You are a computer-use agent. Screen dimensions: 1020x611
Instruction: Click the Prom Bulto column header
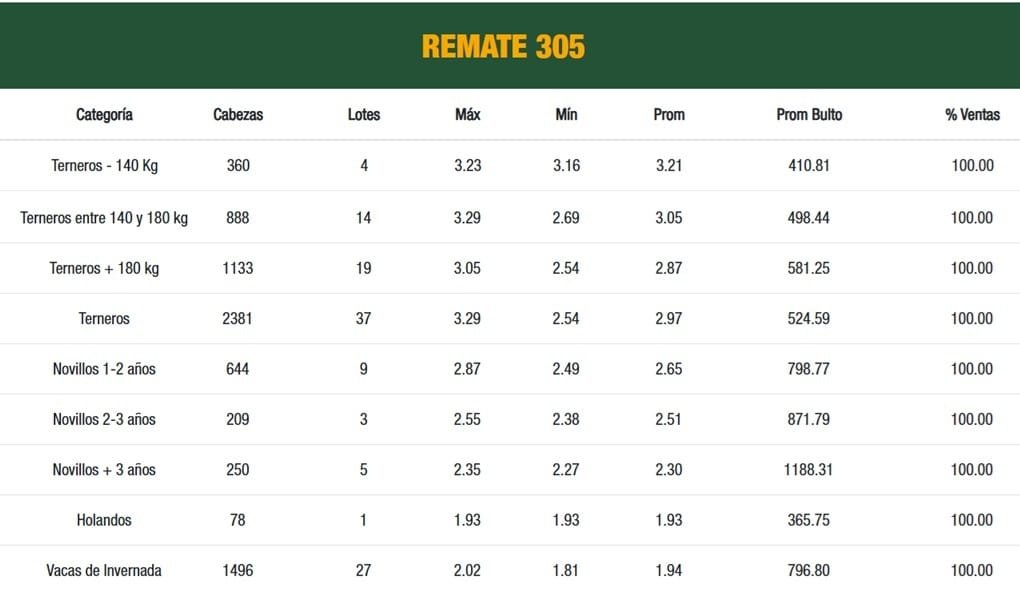click(x=809, y=115)
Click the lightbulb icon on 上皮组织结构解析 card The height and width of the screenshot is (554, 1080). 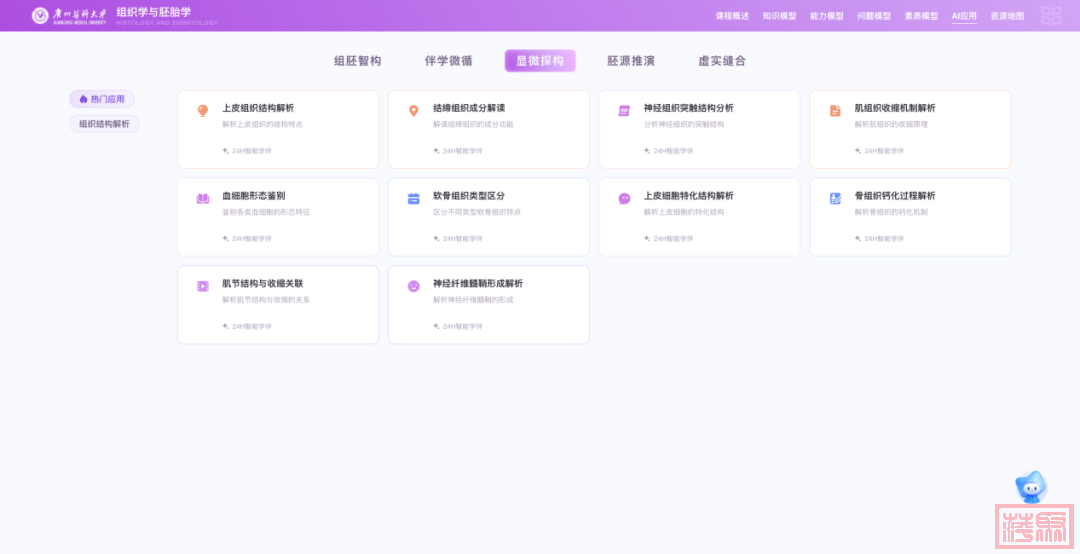(x=203, y=110)
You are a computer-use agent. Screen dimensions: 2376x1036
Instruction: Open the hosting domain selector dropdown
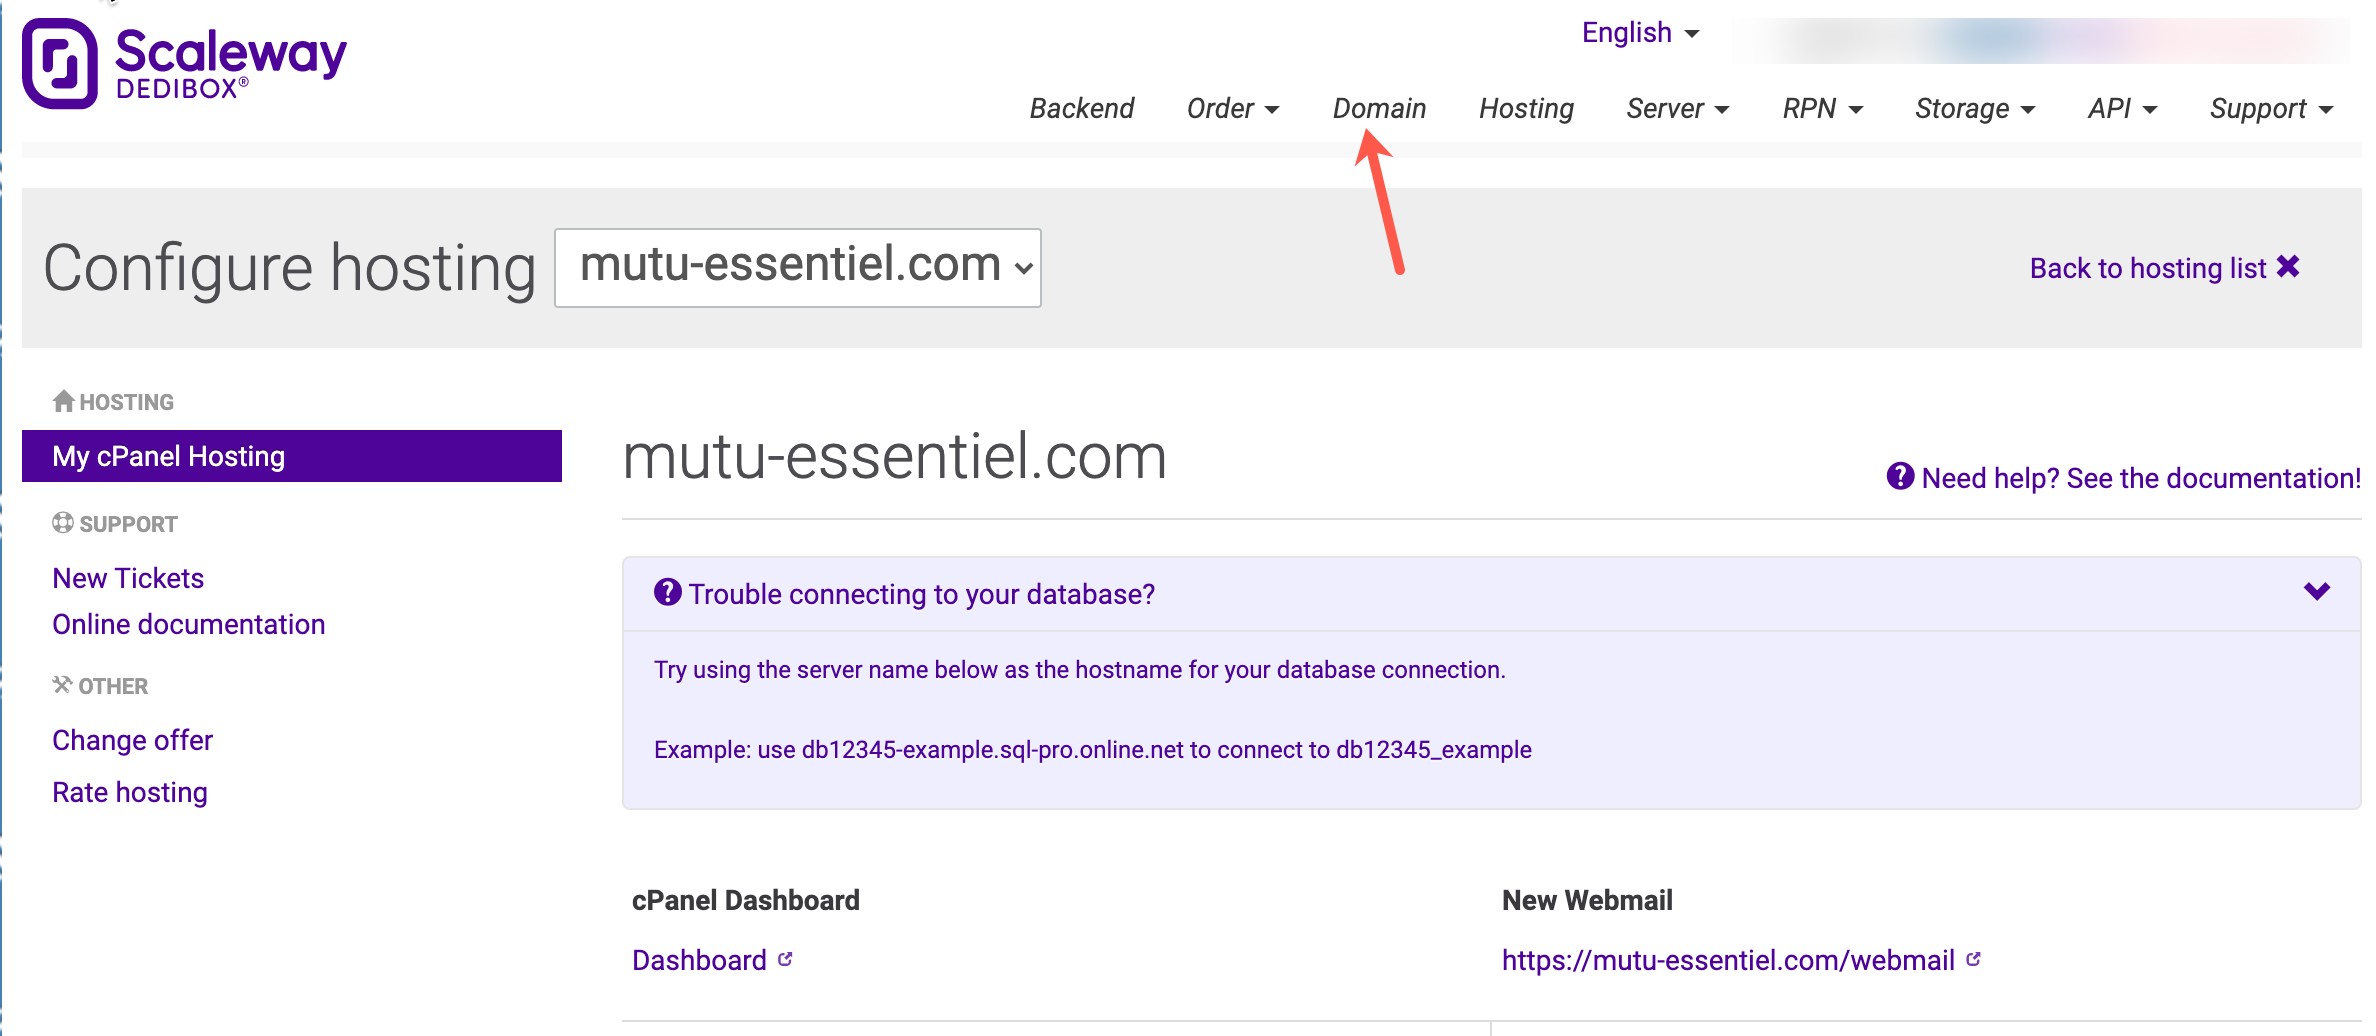797,268
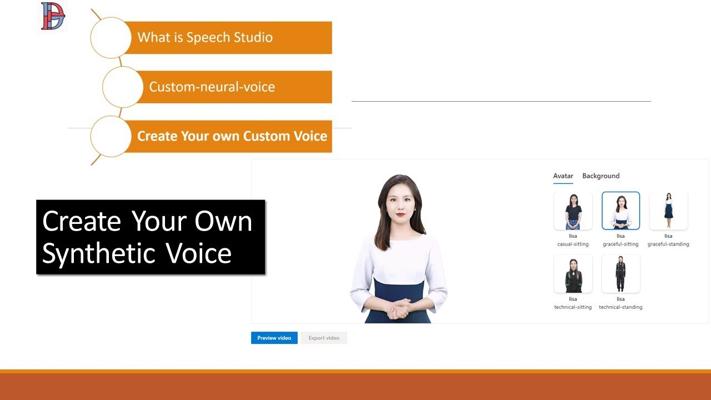Select the lisa technical-standing avatar thumbnail

[x=620, y=274]
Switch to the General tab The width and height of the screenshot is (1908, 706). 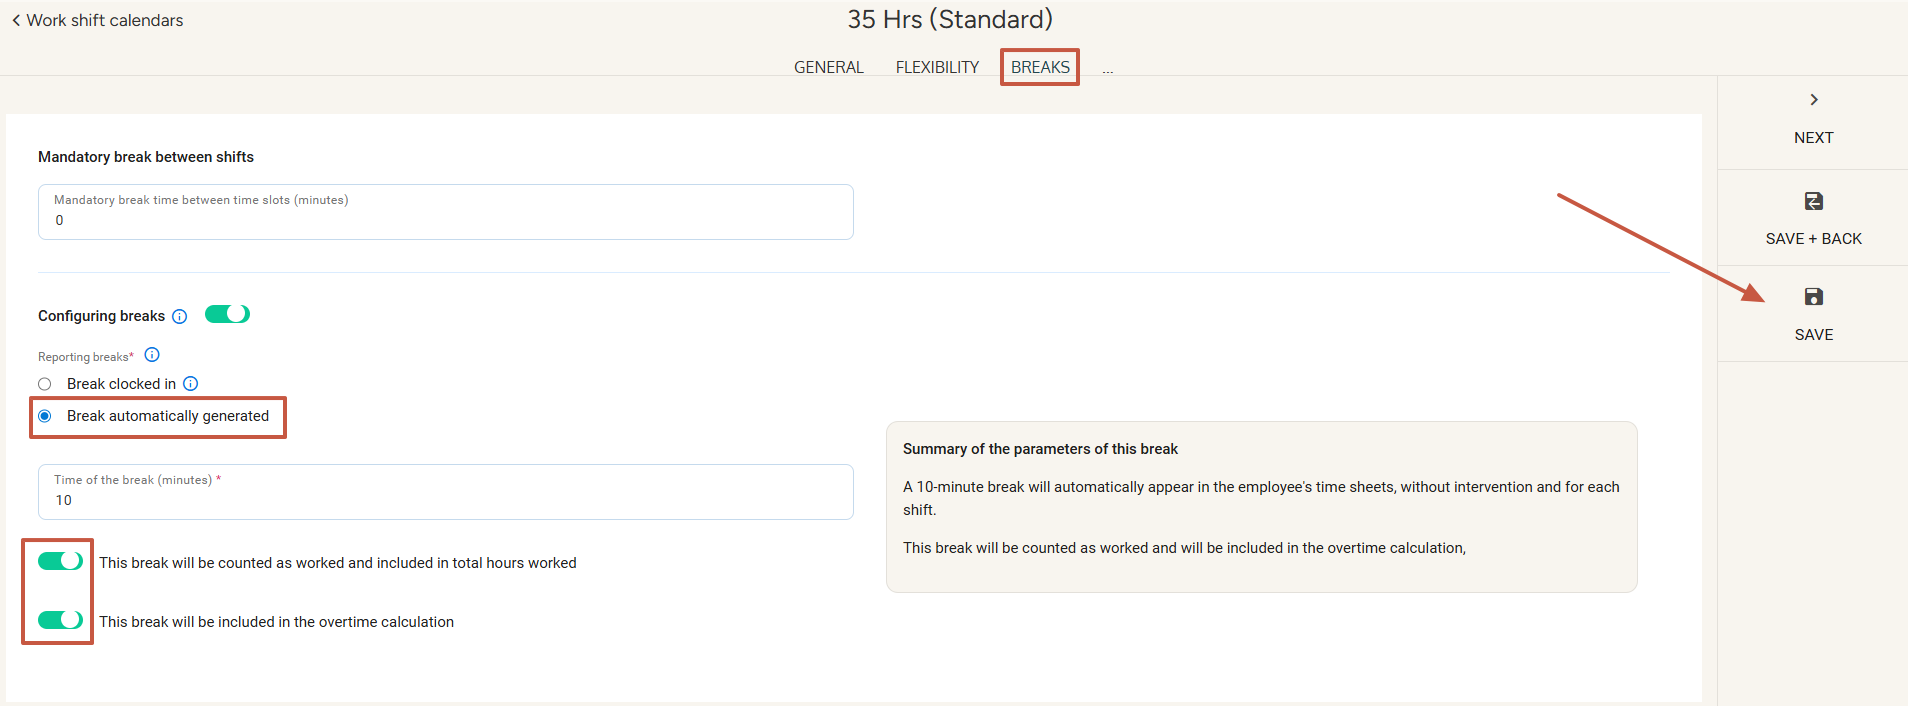click(x=828, y=67)
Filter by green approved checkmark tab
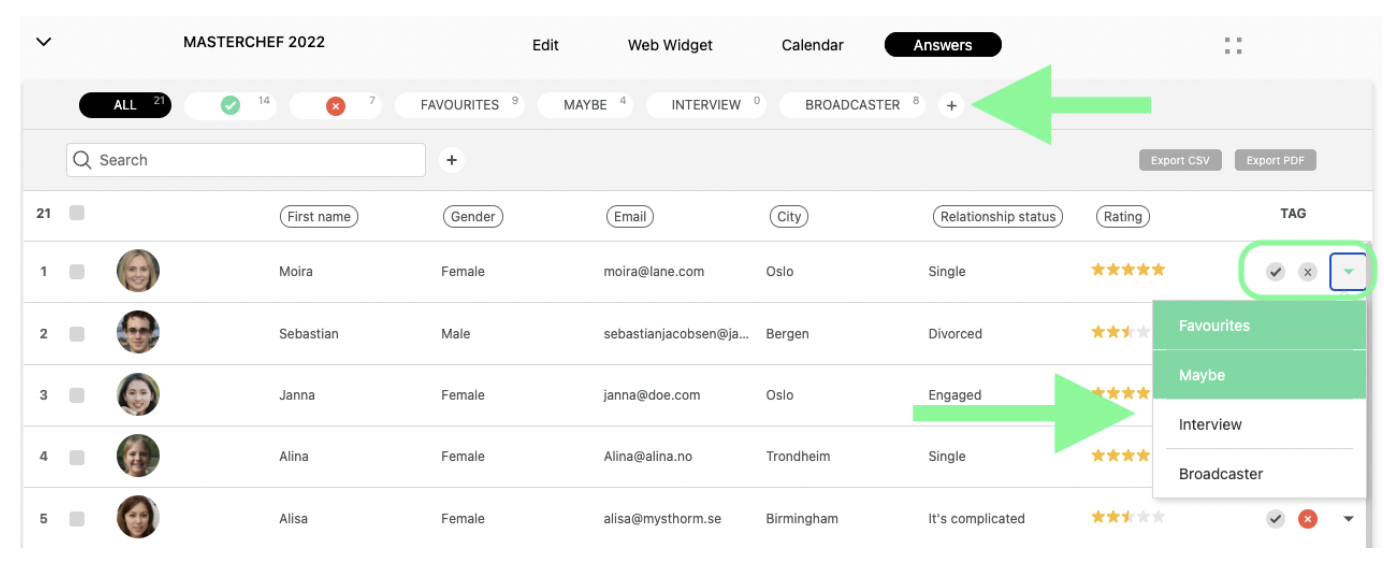 pyautogui.click(x=231, y=105)
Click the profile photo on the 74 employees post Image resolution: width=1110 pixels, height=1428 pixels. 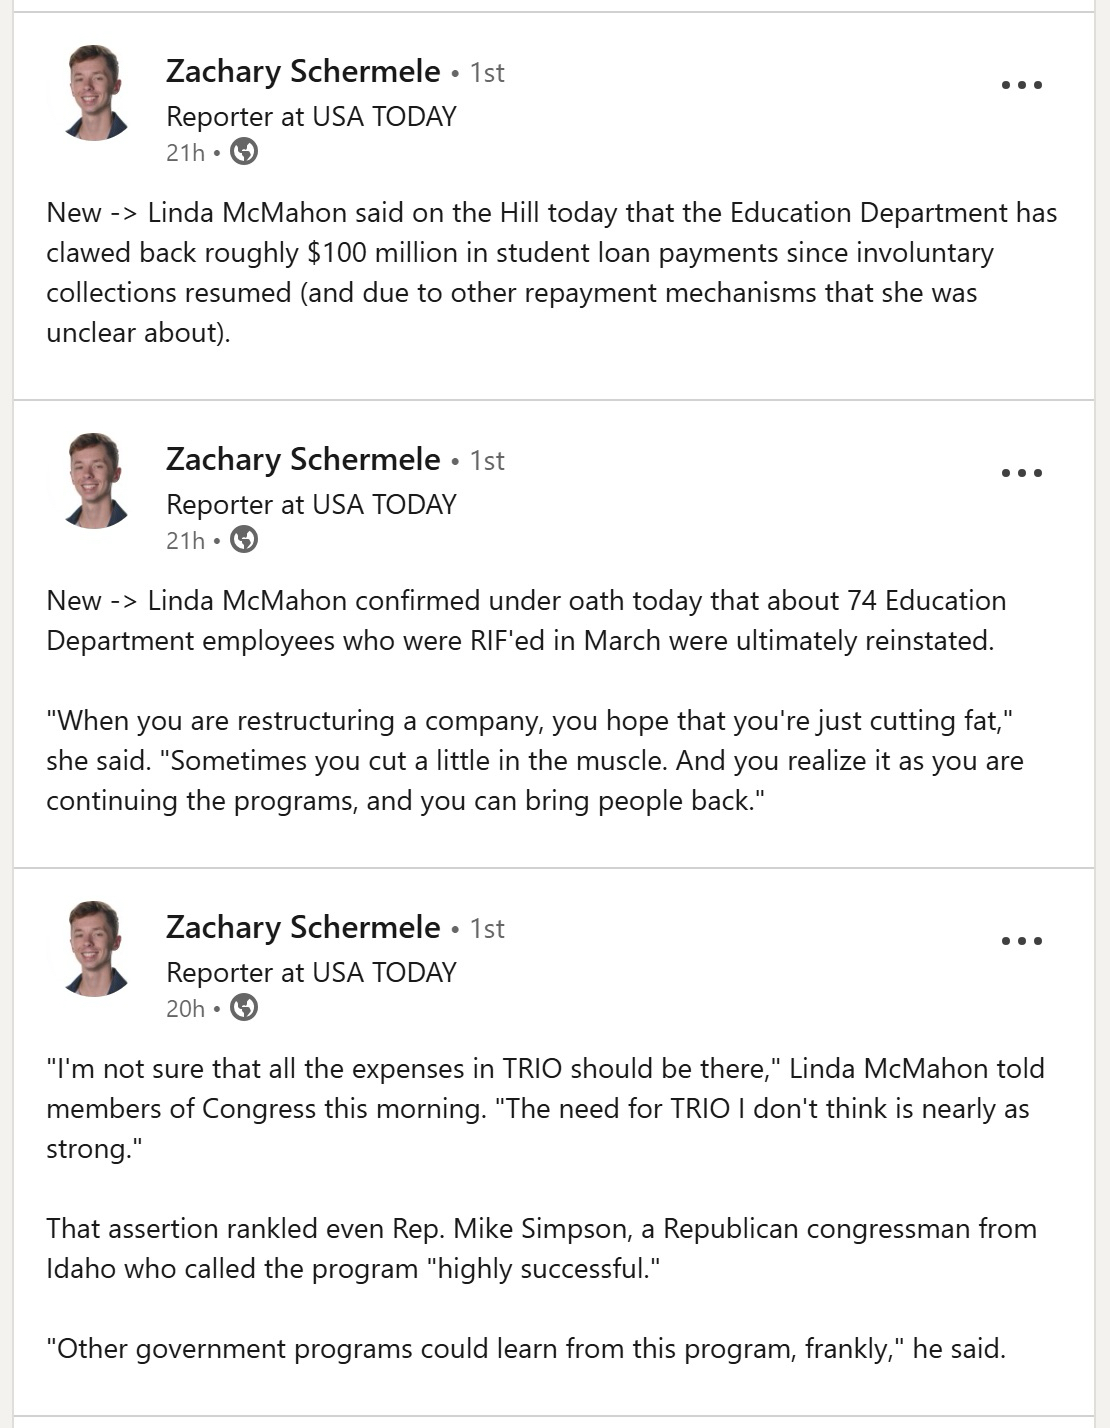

········

## TO DO
Reproduce every line from the preceding data in which the word "dimensions" can be found.

## SOLUTION TO THE EXERCISE
You are a computer-use agent. Screen dimensions: 1020x611
You are a computer-use agent. Screen dimensions: 2376x1036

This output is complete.